For more information, see Creating IAM Roles.

Deploying a Lambda layer

This post uses a Lambda layer that extends the AWS Python SDK (boto3) that is built into the Lambda Python runtime by adding the AWS Data Exchange and AWS Marketplace Catalog API SDKs as of November 13, 2019. You can deploy a sample layer published for this post, but you should use the version of the AWS SDK that matches your needs.
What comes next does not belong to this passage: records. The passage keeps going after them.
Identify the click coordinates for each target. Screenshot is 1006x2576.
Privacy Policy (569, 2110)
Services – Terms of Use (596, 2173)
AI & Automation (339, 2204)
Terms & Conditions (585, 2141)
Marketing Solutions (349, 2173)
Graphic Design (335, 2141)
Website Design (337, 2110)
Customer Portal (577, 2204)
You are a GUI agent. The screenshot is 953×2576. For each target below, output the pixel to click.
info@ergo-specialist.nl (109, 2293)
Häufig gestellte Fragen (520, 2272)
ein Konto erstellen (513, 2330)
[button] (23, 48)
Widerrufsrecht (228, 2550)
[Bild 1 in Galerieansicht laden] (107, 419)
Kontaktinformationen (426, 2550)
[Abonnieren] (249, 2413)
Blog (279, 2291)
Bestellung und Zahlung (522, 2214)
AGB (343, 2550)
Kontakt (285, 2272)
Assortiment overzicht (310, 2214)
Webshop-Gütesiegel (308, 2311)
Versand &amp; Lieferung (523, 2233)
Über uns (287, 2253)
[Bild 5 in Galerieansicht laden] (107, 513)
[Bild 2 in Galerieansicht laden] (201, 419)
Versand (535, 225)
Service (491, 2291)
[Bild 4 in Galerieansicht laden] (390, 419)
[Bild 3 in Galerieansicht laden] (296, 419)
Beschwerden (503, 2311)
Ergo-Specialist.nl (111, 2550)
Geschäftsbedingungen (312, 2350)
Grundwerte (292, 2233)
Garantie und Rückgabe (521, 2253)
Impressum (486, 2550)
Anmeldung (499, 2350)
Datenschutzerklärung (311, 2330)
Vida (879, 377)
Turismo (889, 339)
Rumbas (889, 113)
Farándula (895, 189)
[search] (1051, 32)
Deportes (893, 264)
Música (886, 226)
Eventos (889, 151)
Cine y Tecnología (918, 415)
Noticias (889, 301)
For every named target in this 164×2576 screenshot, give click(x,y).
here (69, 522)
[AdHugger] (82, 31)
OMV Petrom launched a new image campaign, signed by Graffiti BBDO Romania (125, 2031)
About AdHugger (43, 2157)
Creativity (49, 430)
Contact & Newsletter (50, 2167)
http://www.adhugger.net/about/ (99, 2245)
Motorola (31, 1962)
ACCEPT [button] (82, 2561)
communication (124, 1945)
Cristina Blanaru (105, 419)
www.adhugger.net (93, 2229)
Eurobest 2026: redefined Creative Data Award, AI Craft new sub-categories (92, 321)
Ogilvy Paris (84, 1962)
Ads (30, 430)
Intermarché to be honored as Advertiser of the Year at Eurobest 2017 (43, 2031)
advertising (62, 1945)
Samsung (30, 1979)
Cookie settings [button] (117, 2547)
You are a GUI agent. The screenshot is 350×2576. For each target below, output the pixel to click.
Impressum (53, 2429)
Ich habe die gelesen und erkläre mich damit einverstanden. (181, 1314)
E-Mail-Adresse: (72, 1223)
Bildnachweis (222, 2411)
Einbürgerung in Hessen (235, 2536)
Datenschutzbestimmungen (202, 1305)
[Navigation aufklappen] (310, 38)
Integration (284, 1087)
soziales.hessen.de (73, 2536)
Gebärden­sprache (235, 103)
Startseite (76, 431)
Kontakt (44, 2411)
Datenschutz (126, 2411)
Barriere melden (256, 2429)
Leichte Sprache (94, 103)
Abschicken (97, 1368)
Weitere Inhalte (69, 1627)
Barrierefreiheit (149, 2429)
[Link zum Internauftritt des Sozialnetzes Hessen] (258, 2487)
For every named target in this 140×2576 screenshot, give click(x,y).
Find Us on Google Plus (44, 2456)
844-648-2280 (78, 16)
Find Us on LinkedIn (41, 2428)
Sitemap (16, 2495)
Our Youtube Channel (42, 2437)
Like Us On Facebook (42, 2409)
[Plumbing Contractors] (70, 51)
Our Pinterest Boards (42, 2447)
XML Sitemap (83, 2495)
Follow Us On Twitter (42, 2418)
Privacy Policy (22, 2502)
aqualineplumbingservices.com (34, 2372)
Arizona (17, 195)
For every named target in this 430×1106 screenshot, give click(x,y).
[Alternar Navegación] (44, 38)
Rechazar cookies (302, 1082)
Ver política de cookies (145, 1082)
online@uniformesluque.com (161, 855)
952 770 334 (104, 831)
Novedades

Creating a Lambda function

Now that you created the IAM role and deployed the Lambda layer with your latest SDK, you can create a Lambda function using the following steps:

  1. On the Lambda console, choose Create a function.
  2. In the Create function section, choose Author from scratch.
  3. In the Basic information section, configure your Lambda function with the following information:
    1. For Function name, enter a name of your choice.
    2. For Runtime, choose Python 3.7.
    3. For Permissions, select Use an existing role.
    4. From the Existing role dropdown, select the Lambda role you created earlier.
  4. Choose Create function.

Configuring your Lambda function

You can now configure your Lambda function. You first need to configure the function to be triggered when new files upload to the S3 bucket. Complete the following steps:

  1. On the Lambda console, choose Functions.
  2. Select the newly created function.
  3. On the function configuration page, choose Add trigger.
  4. Under Trigger Configuration, choose S3.
  5. From the drop-down, select the bucket you created as a part of the prerequisites.
  6. Under Event type, choose All Object Create Events.
  7. Optionally, choose a Prefix or a Suffix if you want to only publish specific files to your AWS Data Exchange product.
  8. Choose Add.

To confirm your code is running with the appropriate SDK, associate the Lambda layer that you deployed earlier with your Lambda function. As noted previously, this post published a sample layer, but you should use the appropriate version of the AWS SDK that matches your needs.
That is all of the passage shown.